> [Text shown]:
--
But it is worse than that, in Noë’s view. He holds that we also do not even know whether such an explanation is just around the corner, or instead will require a scientific revolution, or, alternatively, will turn out to be impossible in principle. Something similar can be said, in his view, of the question of whether science can explain intelligence:
If we really understood what makes a person intelligent, then it ought to be relatively straight forward, at least in principle, to manufacture intelligence. Some people believe that this is possible. Others that we can actually make intelligent machines and robots now. I do not suppose that they are wrong. But I do take it as manifest that we do not know this to be the case. Many mainstream scientists and philosophers believe that true artificial intelligence is at best unfinished business.
--
> [Direction 1]: Repeat the stretch of the passage on Noë's view of intelligence from "But it is worse" through "best unfinished business.", word for word.
> [Direction 2]: Rewrite the stretch of rows from the line containing "Toggle the To Do checkbox in header" through the line containing "tap(70, 288)", changing "checkbox" to "check box" and leaving all else as it stands. Omit the pictures.
The passage and the rows after it are separate, unrelated material.
--
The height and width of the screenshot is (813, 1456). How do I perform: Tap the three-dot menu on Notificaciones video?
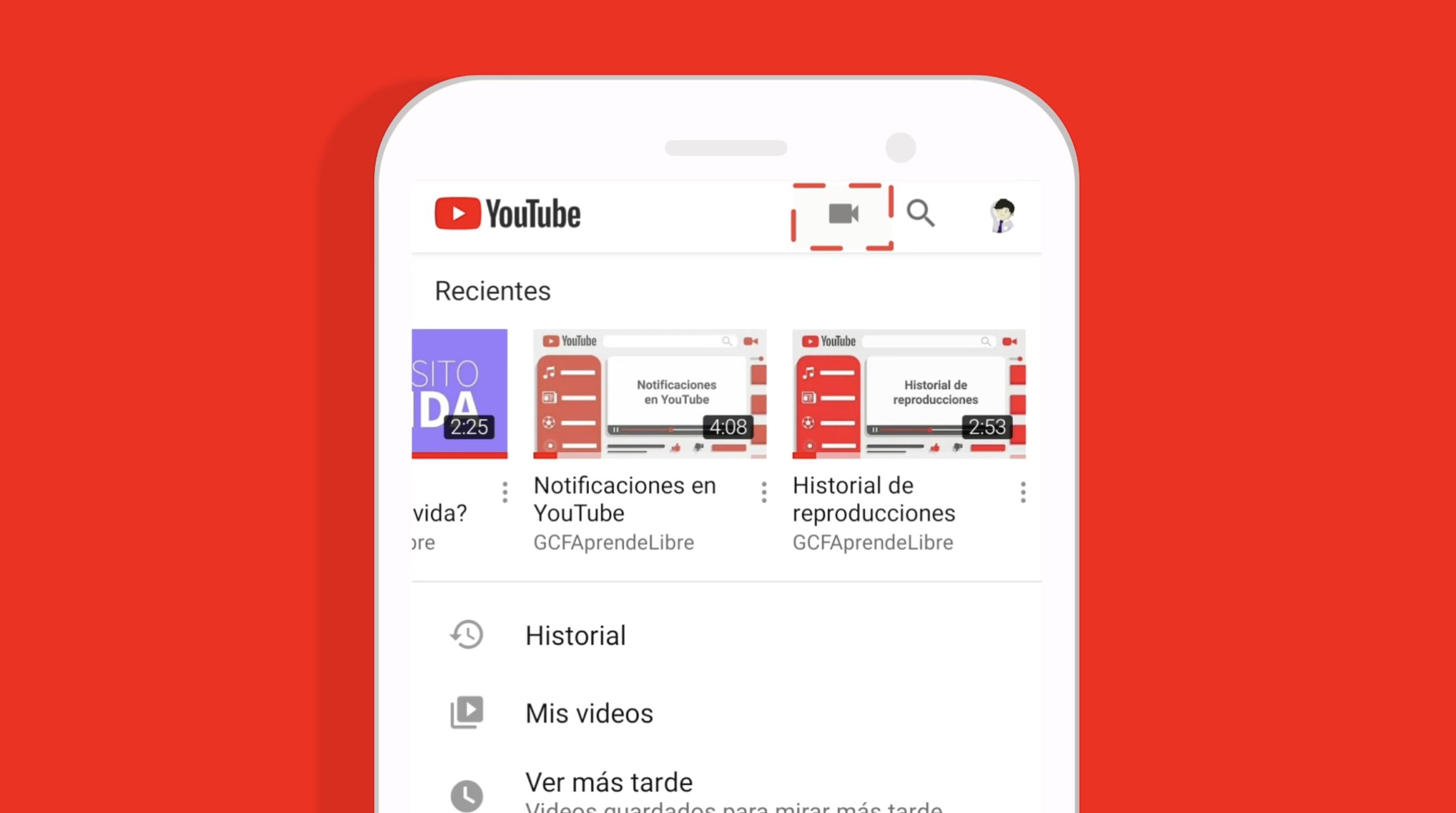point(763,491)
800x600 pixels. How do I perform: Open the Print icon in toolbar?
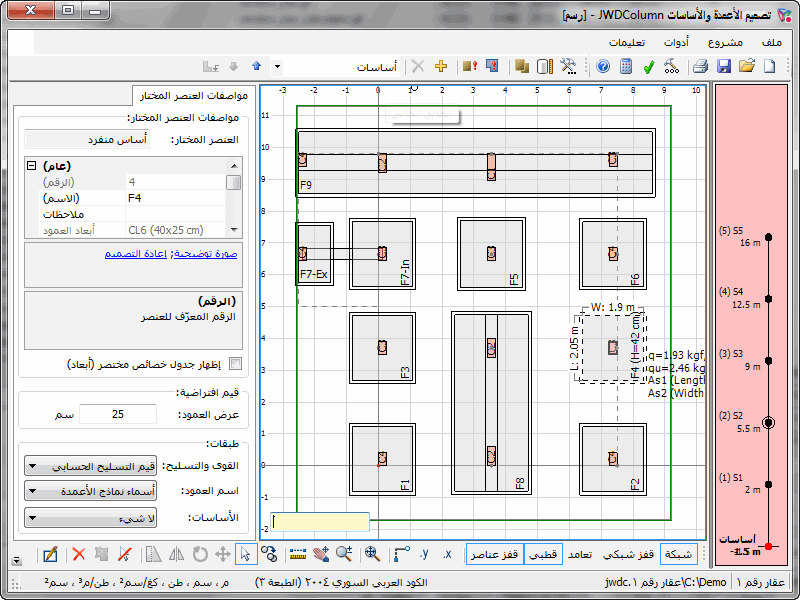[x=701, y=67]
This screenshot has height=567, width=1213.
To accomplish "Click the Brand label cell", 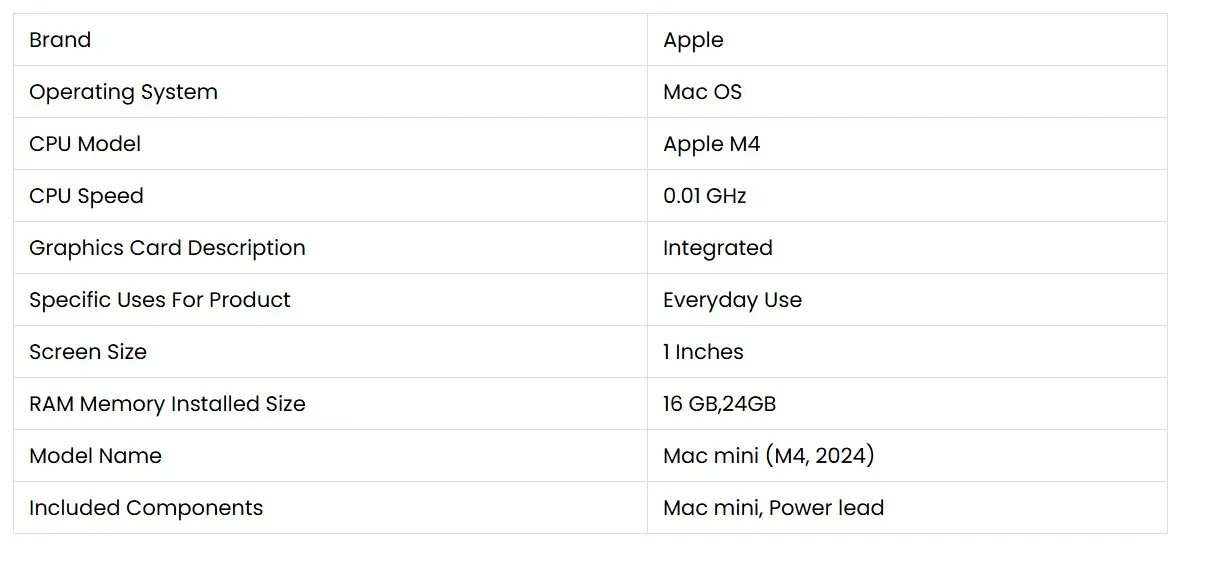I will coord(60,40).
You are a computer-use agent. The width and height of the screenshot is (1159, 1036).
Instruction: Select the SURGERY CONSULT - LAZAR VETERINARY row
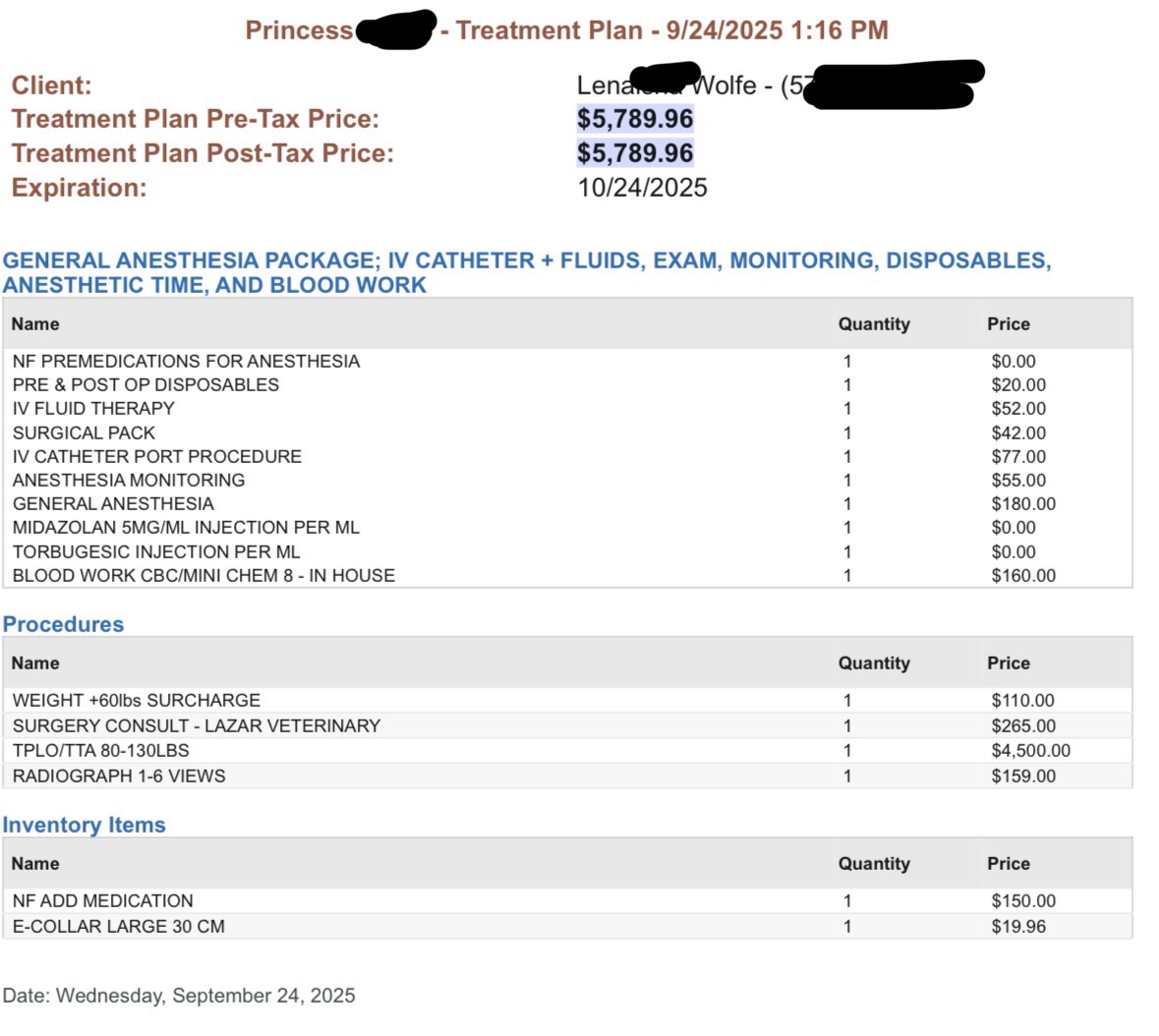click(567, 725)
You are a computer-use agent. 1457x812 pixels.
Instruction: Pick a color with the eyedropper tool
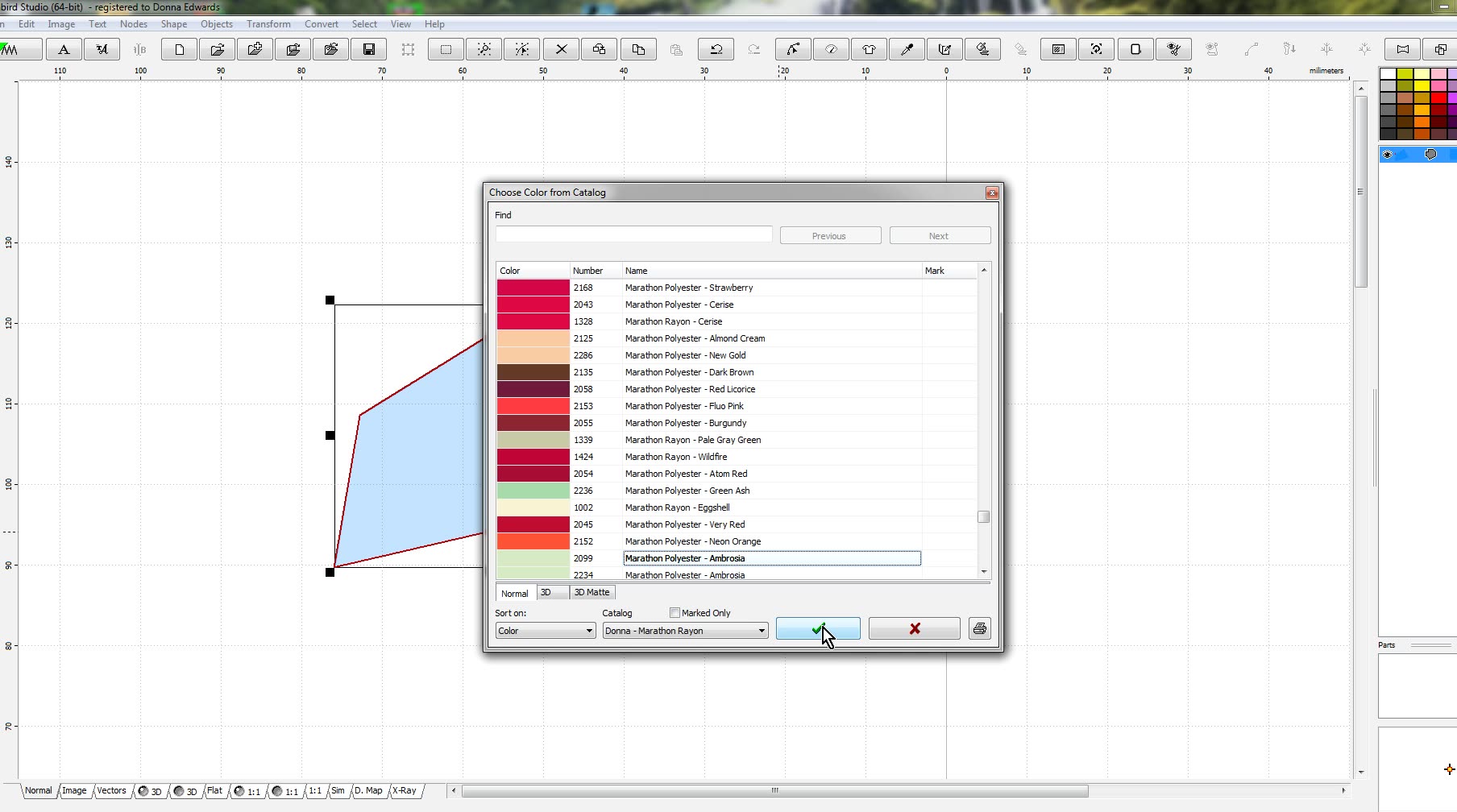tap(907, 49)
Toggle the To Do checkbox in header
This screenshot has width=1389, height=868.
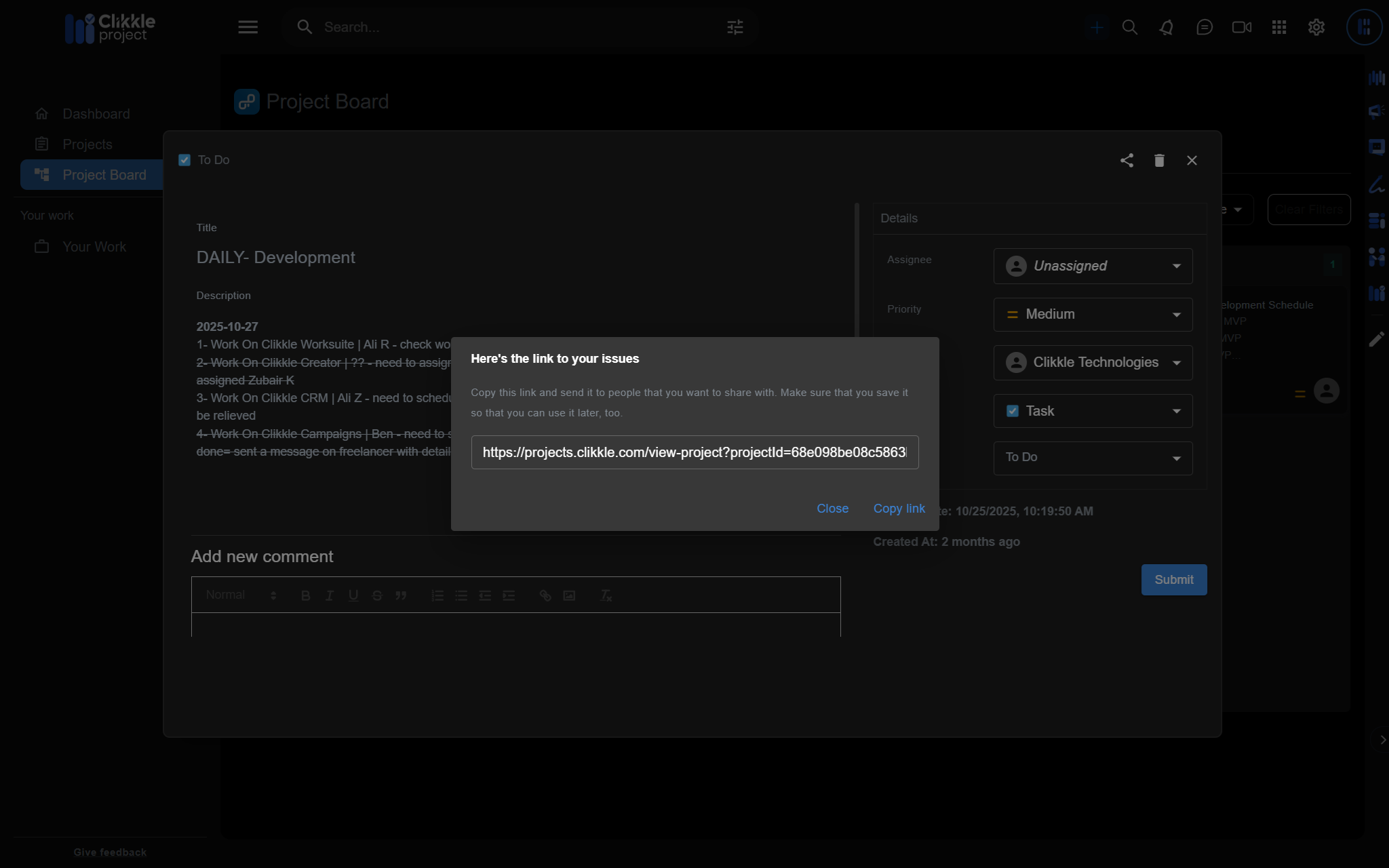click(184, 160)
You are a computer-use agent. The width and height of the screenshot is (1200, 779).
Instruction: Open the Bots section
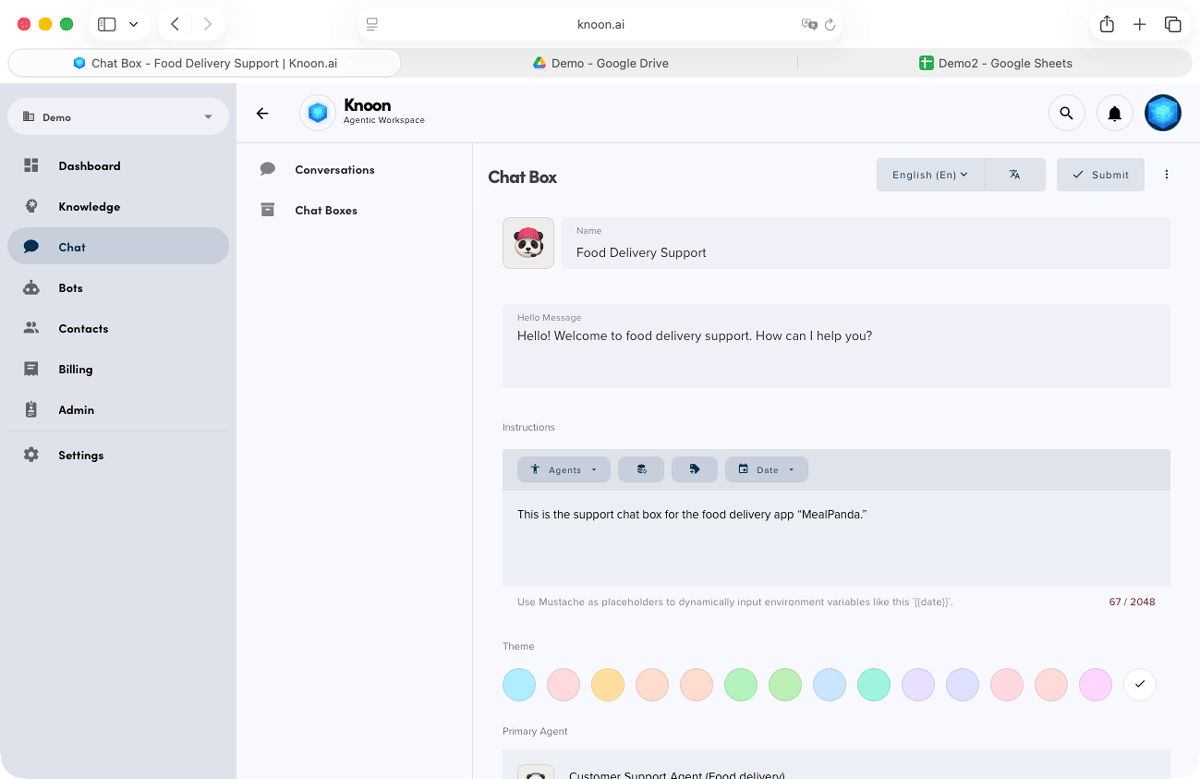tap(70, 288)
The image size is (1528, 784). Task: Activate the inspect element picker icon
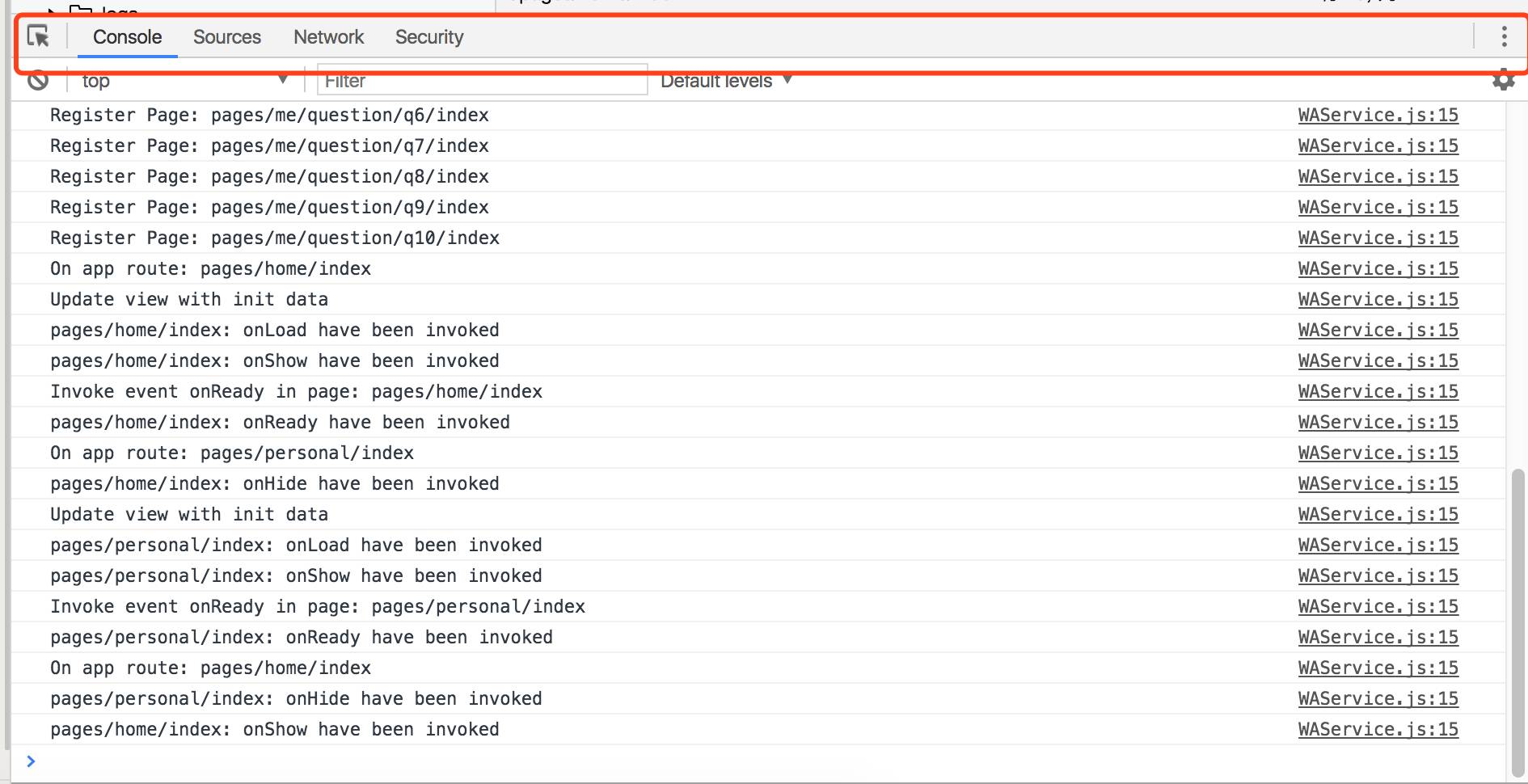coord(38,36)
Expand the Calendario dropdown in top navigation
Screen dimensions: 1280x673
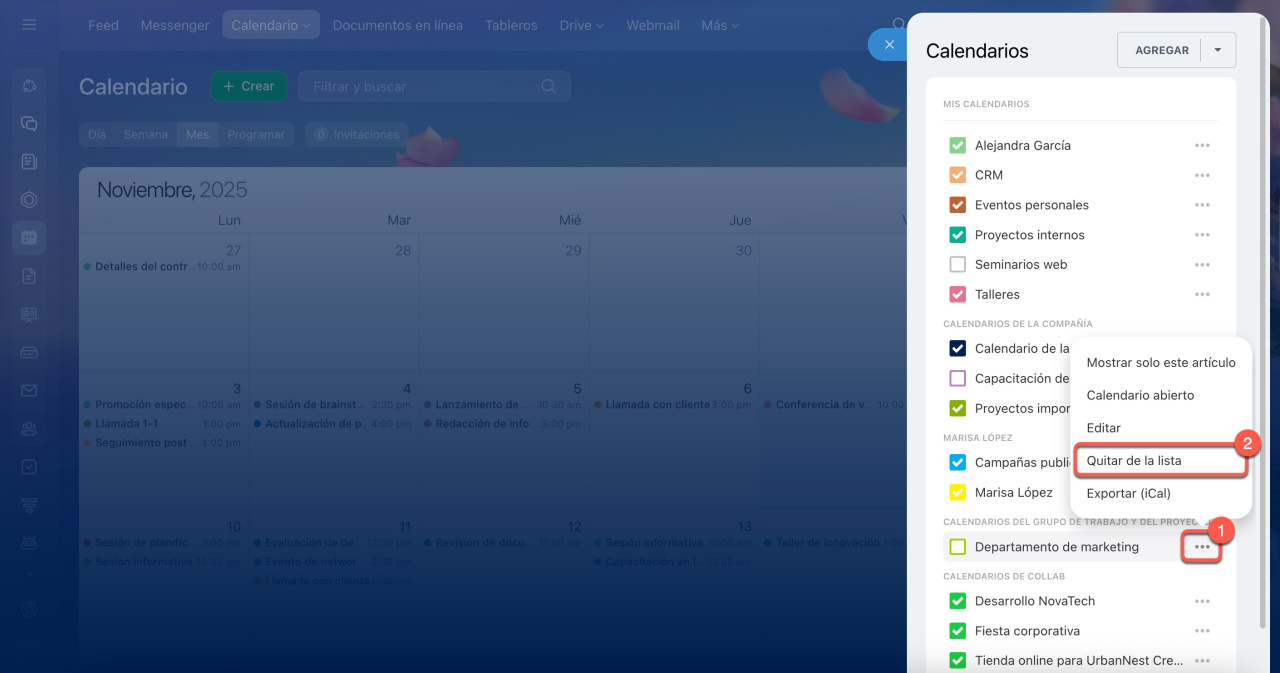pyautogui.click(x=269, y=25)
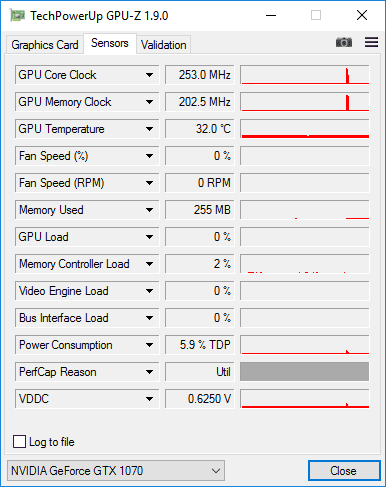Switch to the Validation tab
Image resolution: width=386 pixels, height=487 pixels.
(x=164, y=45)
--
> [Exercise answer 1]:
But it is worse than that, in Noë’s view. He holds that we also do not even know whether such an explanation is just around the corner, or instead will require a scientific revolution, or, alternatively, will turn out to be impossible in principle. Something similar can be said, in his view, of the question of whether science can explain intelligence:
If we really understood what makes a person intelligent, then it ought to be relatively straight forward, at least in principle, to manufacture intelligence. Some people believe that this is possible. Others that we can actually make intelligent machines and robots now. I do not suppose that they are wrong. But I do take it as manifest that we do not know this to be the case. Many mainstream scientists and philosophers believe that true artificial intelligence is at best unfinished business.

> [Exercise answer 2]:
Toggle the To Do check box in header
This screenshot has width=1389, height=868.
click(184, 160)
You are a computer-use agent. The width and height of the screenshot is (1200, 779).
Instruction: Open the Bots section
tap(70, 288)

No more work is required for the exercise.